**DATASET RECORDS:**
[Start of Attachment]

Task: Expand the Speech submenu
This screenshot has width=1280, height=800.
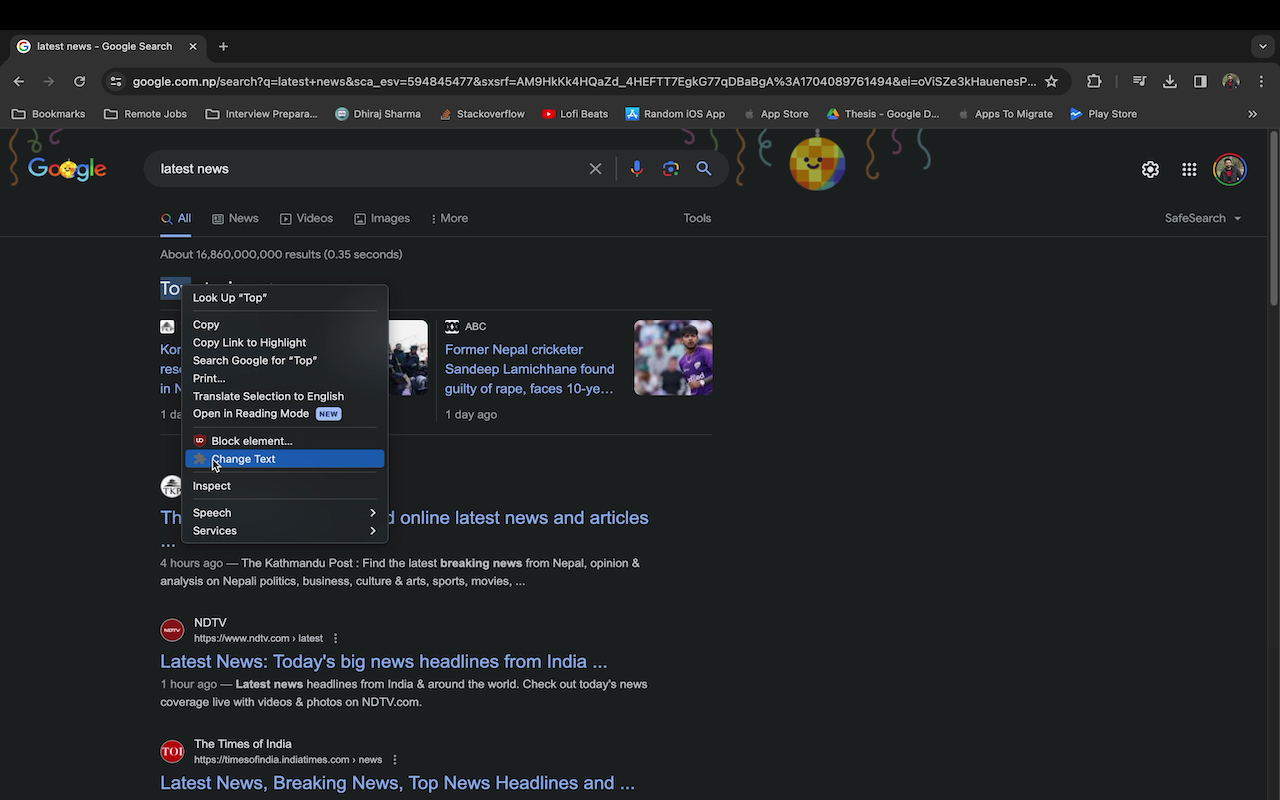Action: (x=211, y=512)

[End of Attachment]
[Start of Attachment]

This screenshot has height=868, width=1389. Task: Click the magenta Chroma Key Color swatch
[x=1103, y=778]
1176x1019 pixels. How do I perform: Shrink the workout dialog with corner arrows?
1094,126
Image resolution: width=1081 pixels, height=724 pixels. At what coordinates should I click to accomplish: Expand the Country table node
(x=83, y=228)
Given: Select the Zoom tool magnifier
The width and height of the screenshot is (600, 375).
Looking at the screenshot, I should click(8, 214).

[End of Attachment]
[Start of Attachment]

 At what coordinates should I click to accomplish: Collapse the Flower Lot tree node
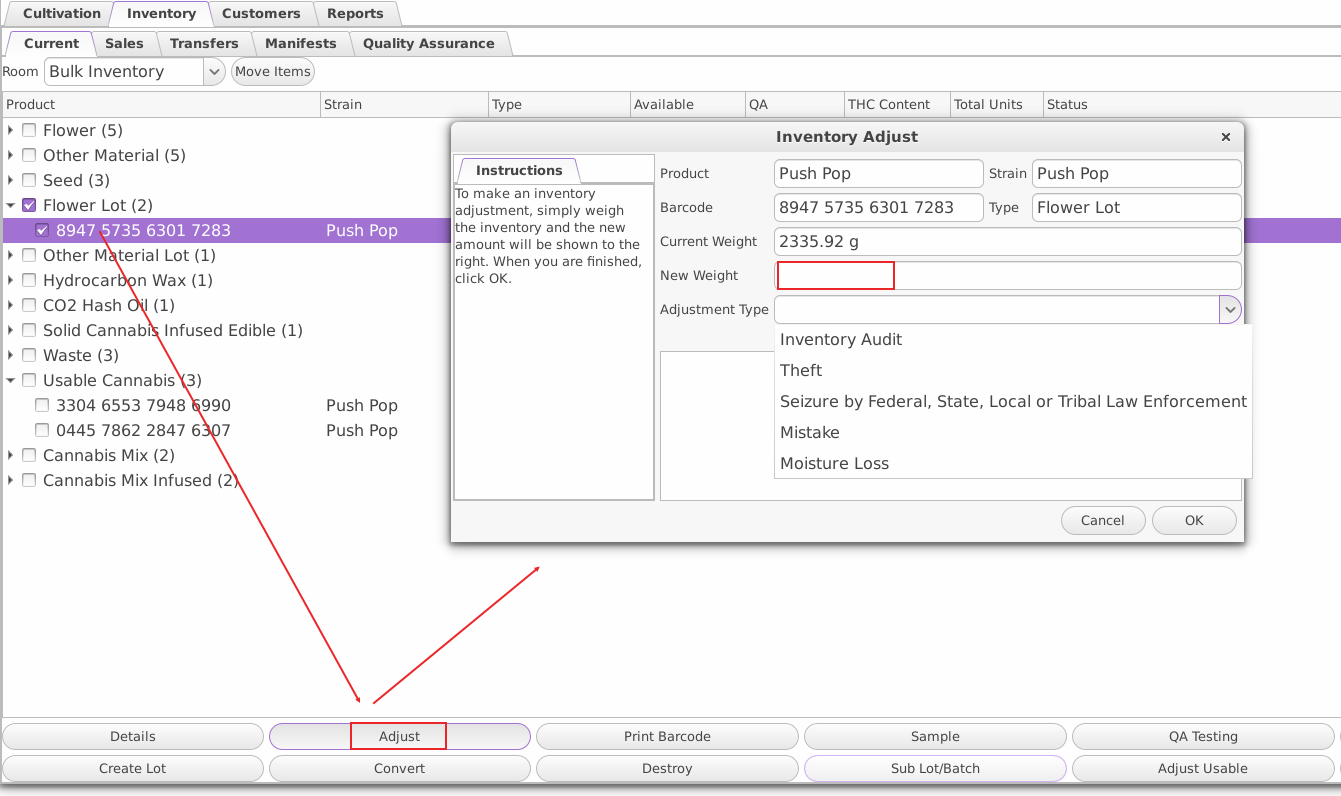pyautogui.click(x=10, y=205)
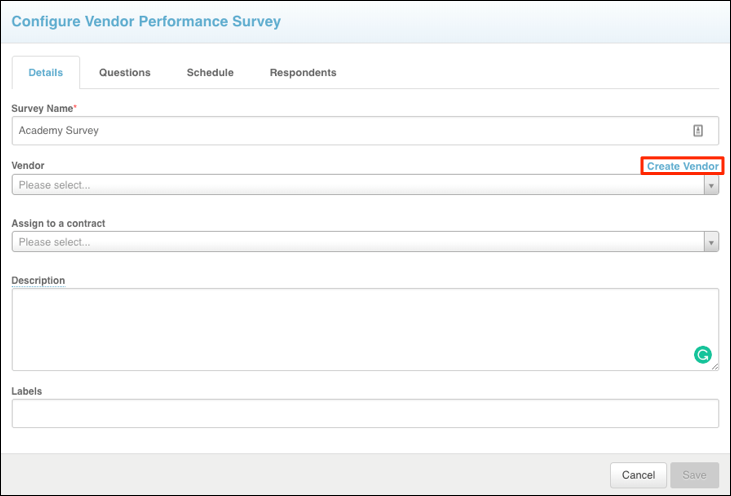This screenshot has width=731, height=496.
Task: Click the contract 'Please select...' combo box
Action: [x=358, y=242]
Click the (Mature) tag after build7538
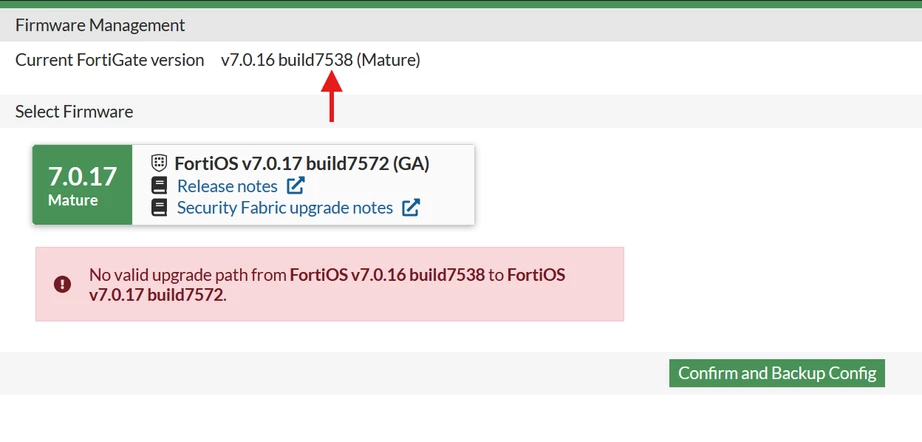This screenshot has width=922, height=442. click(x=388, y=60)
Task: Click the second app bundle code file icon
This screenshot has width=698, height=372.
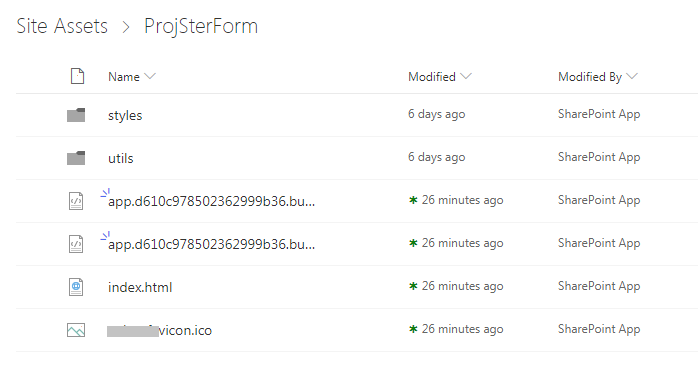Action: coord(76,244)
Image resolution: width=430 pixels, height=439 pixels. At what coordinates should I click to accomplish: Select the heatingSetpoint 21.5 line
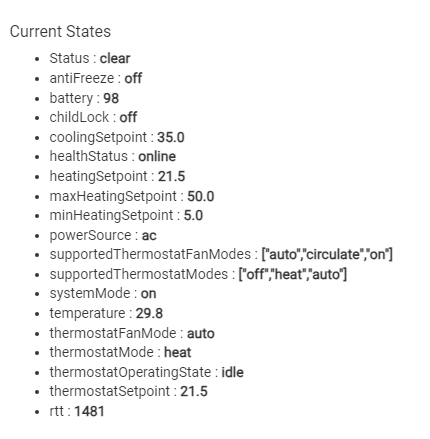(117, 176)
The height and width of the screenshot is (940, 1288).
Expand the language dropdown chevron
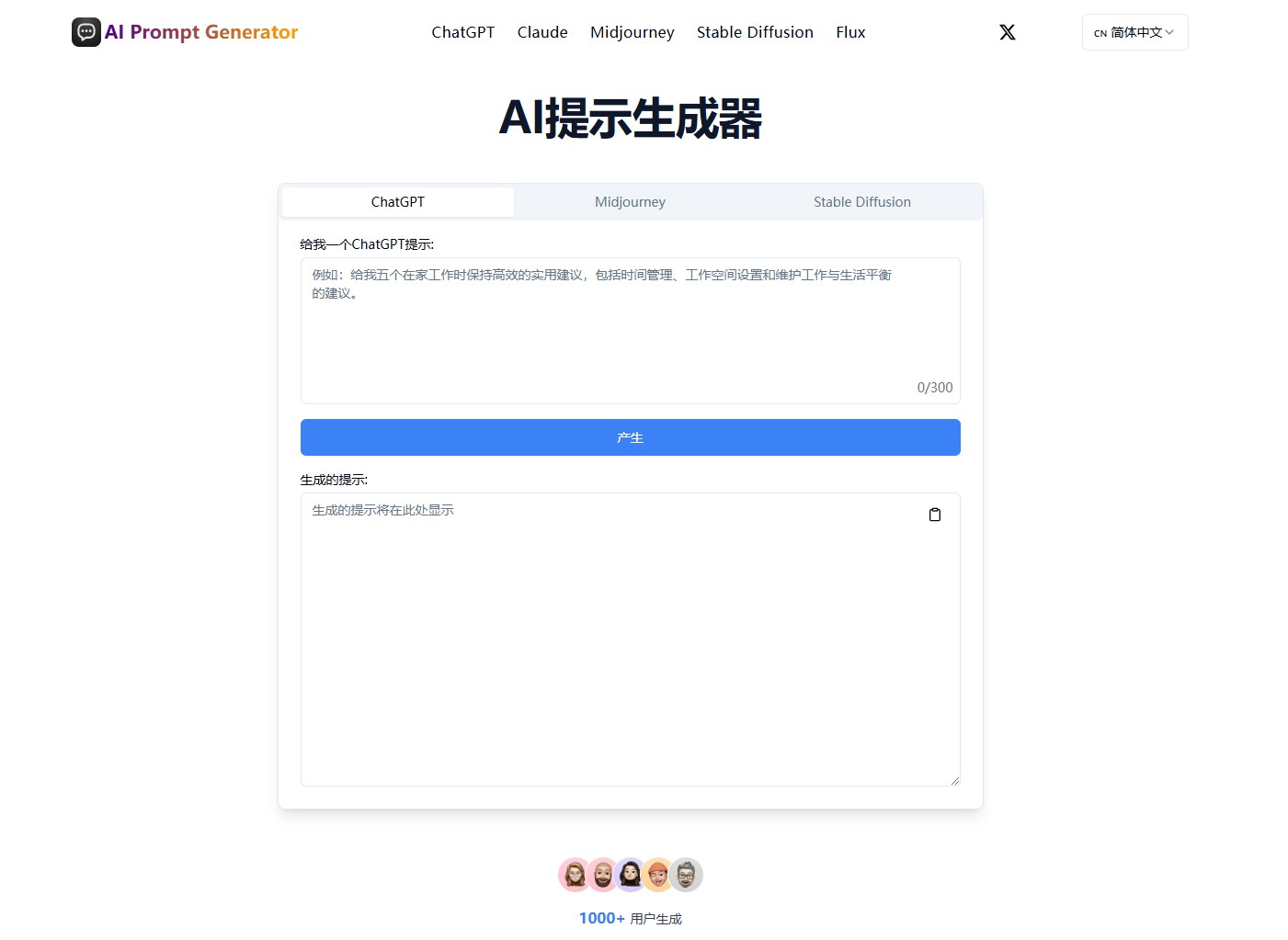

[End of Attachment]

**TASK ITEM:** From the material above, give again exactly the lines from the one that contains "Image resolution: width=430" through the one that contains "Expand the language dropdown chevron", and leave out the pictures.

**RESULT OF THE EXERCISE:**
Image resolution: width=430 pixels, height=439 pixels. At what coordinates should I click to accomplish: Select the heatingSetpoint 21.5 line
(117, 176)
The height and width of the screenshot is (940, 1288).
Expand the language dropdown chevron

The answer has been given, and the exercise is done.